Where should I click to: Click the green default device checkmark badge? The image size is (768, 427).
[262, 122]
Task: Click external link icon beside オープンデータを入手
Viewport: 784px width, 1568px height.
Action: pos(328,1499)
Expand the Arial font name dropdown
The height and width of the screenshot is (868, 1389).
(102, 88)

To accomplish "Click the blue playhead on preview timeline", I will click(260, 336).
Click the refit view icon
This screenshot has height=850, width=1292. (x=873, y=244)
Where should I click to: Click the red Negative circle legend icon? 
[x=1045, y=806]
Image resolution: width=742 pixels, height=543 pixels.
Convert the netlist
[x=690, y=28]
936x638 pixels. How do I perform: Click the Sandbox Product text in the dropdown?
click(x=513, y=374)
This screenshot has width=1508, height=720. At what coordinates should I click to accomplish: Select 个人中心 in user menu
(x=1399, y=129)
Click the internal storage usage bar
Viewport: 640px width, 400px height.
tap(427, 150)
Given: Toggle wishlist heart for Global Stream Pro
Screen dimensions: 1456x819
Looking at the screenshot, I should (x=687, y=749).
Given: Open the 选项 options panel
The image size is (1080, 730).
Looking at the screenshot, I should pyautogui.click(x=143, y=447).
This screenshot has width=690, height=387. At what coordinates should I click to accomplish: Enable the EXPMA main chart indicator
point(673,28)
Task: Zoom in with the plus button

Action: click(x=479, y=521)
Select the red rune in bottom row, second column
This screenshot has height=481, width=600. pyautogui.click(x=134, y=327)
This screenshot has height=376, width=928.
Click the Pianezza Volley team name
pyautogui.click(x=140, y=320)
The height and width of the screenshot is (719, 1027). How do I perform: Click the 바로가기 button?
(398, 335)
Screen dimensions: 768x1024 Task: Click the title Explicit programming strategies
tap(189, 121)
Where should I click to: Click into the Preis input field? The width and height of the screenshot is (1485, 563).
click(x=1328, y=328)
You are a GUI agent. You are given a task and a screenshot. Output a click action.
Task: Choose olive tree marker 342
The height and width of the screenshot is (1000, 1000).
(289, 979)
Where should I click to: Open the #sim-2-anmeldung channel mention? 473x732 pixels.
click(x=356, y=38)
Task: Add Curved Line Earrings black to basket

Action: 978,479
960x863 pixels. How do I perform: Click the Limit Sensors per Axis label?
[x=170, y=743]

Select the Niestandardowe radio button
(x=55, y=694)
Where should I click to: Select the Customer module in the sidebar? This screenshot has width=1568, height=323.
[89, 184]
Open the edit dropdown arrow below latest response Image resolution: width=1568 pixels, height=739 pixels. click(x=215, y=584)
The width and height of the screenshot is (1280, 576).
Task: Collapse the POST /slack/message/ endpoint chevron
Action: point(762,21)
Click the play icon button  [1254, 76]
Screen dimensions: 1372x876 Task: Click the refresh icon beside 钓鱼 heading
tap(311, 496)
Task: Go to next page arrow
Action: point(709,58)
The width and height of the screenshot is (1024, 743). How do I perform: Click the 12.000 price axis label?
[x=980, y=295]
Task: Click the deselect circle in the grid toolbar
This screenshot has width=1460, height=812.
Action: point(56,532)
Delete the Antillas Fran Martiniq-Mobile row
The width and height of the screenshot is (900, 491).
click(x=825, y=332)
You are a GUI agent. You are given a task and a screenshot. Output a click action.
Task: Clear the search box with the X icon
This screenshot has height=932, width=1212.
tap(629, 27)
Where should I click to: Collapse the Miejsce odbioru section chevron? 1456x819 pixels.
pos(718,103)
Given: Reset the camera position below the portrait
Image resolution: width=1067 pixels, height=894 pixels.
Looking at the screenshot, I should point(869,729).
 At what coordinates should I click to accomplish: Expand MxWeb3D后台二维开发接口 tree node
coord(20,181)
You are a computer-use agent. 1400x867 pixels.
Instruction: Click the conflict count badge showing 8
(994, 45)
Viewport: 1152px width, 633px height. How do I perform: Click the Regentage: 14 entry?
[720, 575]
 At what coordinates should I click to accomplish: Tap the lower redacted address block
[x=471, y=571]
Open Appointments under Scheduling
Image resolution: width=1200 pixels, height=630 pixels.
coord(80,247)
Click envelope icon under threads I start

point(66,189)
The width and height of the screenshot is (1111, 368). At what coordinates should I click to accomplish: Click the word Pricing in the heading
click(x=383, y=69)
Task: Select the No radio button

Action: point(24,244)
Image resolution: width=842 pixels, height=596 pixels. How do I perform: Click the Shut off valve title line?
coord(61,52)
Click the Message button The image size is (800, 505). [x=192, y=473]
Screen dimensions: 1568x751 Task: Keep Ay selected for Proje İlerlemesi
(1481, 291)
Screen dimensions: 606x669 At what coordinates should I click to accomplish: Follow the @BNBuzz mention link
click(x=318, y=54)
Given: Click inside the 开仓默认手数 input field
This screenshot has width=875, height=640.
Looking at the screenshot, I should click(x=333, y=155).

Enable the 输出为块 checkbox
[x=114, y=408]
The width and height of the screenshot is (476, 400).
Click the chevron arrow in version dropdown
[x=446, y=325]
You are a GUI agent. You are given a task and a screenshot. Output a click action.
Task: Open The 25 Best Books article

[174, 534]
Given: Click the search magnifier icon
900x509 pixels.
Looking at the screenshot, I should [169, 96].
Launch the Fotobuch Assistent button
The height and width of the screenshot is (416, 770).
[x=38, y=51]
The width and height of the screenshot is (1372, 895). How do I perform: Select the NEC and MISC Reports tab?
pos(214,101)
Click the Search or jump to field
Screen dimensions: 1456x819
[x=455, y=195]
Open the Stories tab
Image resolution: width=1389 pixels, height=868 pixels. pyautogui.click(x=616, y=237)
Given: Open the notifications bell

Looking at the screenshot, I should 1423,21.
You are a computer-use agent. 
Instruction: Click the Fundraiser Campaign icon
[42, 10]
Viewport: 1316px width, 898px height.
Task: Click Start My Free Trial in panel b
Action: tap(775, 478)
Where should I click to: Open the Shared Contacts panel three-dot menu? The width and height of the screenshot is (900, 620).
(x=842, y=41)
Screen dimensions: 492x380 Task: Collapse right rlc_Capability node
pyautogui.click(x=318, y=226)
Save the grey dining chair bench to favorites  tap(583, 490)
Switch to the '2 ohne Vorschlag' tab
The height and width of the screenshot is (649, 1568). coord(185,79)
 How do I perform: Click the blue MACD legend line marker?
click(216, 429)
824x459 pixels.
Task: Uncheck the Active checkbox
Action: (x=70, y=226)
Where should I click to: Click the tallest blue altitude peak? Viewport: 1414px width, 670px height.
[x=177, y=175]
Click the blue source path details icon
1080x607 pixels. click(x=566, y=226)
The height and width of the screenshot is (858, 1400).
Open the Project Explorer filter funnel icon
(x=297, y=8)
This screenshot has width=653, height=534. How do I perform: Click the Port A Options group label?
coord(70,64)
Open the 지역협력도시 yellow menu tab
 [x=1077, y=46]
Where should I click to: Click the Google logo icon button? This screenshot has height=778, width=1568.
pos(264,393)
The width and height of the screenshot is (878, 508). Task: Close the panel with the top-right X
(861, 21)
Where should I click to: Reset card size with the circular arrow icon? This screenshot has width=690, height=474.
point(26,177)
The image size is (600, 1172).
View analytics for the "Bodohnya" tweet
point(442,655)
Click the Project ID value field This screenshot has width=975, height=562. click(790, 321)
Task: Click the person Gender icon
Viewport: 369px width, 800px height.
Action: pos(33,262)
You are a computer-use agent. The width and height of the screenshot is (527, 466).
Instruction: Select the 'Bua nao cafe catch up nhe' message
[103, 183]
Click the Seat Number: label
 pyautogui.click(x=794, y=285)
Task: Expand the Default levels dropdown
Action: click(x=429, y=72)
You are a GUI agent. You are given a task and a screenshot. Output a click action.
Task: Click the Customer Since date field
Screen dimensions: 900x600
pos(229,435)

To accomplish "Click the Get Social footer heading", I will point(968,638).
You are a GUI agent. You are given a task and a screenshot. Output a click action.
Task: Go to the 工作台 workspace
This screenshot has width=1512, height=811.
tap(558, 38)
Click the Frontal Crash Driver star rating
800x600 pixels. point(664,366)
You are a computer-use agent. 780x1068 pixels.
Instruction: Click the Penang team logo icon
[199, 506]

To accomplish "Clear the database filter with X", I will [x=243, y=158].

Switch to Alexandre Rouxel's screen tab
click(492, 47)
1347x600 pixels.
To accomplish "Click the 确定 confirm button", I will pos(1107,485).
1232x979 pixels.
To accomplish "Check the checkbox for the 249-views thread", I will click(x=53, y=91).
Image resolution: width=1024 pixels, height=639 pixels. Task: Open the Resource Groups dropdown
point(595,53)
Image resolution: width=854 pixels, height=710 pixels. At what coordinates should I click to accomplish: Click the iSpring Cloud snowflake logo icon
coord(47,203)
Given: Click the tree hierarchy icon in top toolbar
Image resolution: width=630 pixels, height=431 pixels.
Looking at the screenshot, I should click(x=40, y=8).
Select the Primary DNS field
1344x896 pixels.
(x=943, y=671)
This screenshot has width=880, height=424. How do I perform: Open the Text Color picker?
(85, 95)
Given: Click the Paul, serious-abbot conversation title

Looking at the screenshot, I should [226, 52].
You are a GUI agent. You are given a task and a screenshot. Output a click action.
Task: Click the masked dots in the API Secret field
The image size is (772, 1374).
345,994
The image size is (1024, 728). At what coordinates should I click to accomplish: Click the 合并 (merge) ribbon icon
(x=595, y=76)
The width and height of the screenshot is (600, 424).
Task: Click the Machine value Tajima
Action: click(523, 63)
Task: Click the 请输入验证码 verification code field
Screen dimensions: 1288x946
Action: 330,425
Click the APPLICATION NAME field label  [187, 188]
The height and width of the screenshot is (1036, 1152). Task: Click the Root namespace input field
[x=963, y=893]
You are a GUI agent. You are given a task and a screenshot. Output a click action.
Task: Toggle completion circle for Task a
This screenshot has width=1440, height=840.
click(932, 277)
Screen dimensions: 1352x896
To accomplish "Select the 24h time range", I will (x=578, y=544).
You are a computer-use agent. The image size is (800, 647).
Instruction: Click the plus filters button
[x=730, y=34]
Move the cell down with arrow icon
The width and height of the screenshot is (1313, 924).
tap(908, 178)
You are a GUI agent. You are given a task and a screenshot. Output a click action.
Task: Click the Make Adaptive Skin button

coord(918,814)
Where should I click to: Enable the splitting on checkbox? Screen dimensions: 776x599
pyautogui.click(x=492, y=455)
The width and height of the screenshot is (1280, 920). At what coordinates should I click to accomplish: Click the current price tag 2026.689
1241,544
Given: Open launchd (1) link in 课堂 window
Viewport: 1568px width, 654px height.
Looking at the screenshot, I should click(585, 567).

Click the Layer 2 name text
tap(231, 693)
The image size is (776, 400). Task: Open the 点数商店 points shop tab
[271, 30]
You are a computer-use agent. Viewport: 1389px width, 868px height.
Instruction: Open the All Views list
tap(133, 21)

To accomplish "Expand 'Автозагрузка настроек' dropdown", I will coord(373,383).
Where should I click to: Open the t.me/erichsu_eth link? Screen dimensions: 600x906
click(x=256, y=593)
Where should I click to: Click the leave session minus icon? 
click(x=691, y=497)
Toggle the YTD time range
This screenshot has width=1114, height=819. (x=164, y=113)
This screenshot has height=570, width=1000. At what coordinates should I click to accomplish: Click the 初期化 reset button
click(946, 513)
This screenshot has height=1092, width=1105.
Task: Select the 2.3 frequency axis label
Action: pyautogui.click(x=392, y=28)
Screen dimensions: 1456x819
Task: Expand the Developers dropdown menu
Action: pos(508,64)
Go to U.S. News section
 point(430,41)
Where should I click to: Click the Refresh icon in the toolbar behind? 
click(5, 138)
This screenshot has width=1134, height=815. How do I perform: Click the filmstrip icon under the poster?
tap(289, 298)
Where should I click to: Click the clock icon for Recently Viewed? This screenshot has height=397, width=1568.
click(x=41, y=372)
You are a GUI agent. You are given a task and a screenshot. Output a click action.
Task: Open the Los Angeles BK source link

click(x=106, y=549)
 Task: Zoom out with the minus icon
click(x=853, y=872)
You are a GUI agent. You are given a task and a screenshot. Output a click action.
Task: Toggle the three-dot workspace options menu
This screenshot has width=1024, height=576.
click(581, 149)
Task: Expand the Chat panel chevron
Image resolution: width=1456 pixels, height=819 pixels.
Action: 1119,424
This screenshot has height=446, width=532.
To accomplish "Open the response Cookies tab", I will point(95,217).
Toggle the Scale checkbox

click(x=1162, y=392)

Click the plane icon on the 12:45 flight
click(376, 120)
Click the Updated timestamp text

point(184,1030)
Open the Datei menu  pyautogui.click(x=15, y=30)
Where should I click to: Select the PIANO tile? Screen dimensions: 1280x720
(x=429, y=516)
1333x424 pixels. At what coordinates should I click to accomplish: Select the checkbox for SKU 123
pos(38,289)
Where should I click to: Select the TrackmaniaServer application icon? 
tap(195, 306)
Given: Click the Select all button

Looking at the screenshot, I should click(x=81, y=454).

WHAT IS ASKED: Arrange the lines of the listing above, from the line with "Screen dimensions: 1568x751" to the line with "The height and width of the screenshot is (649, 1568).", both included, as a Markdown table with the columns Row and Line. Leave out blank lines.

FINAL RESULT:
| Row | Line |
|---|---|
| 1 | Screen dimensions: 1568x751 Task: Keep Ay selected for Proje İlerlemesi |
| 2 | (1481, 291) |
| 3 | Screen dimensions: 606x669 At what coordinates should I click to accomplish: Follow the @BNBuzz mention link |
| 4 | click(x=318, y=54) |
| 5 | Given: Click inside the 开仓默认手数 input field |
| 6 | This screenshot has width=875, height=640. |
| 7 | Looking at the screenshot, I should click(x=333, y=155). |
| 8 | Enable the 输出为块 checkbox |
| 9 | [x=114, y=408] |
| 10 | The width and height of the screenshot is (476, 400). |
| 11 | Click the chevron arrow in version dropdown |
| 12 | [x=446, y=325] |
| 13 | You are a GUI agent. You are given a task and a screenshot. Output a click action. |
| 14 | Task: Open The 25 Best Books article |
| 15 | [174, 534] |
| 16 | Given: Click the search magnifier icon |
| 17 | 900x509 pixels. |
| 18 | Looking at the screenshot, I should [169, 96]. |
| 19 | Launch the Fotobuch Assistent button |
| 20 | The height and width of the screenshot is (416, 770). |
| 21 | [x=38, y=51] |
| 22 | The width and height of the screenshot is (1372, 895). How do I perform: Select the NEC and MISC Reports tab? |
| 23 | pos(214,101) |
| 24 | Click the Search or jump to field |
| 25 | Screen dimensions: 1456x819 |
| 26 | [x=455, y=195] |
| 27 | Open the Stories tab |
| 28 | Image resolution: width=1389 pixels, height=868 pixels. pyautogui.click(x=616, y=237) |
| 29 | Given: Open the notifications bell |
| 30 | Looking at the screenshot, I should 1423,21. |
| 31 | You are a computer-use agent.  |
| 32 | Instruction: Click the Fundraiser Campaign icon |
| 33 | [42, 10] |
| 34 | Viewport: 1316px width, 898px height. |
| 35 | Task: Click Start My Free Trial in panel b |
| 36 | Action: tap(775, 478) |
| 37 | Where should I click to: Open the Shared Contacts panel three-dot menu? The width and height of the screenshot is (900, 620). |
| 38 | (x=842, y=41) |
| 39 | Screen dimensions: 492x380 Task: Collapse right rlc_Capability node |
| 40 | pyautogui.click(x=318, y=226) |
| 41 | Save the grey dining chair bench to favorites  tap(583, 490) |
| 42 | Switch to the '2 ohne Vorschlag' tab |
| 43 | The height and width of the screenshot is (649, 1568). coord(185,79) |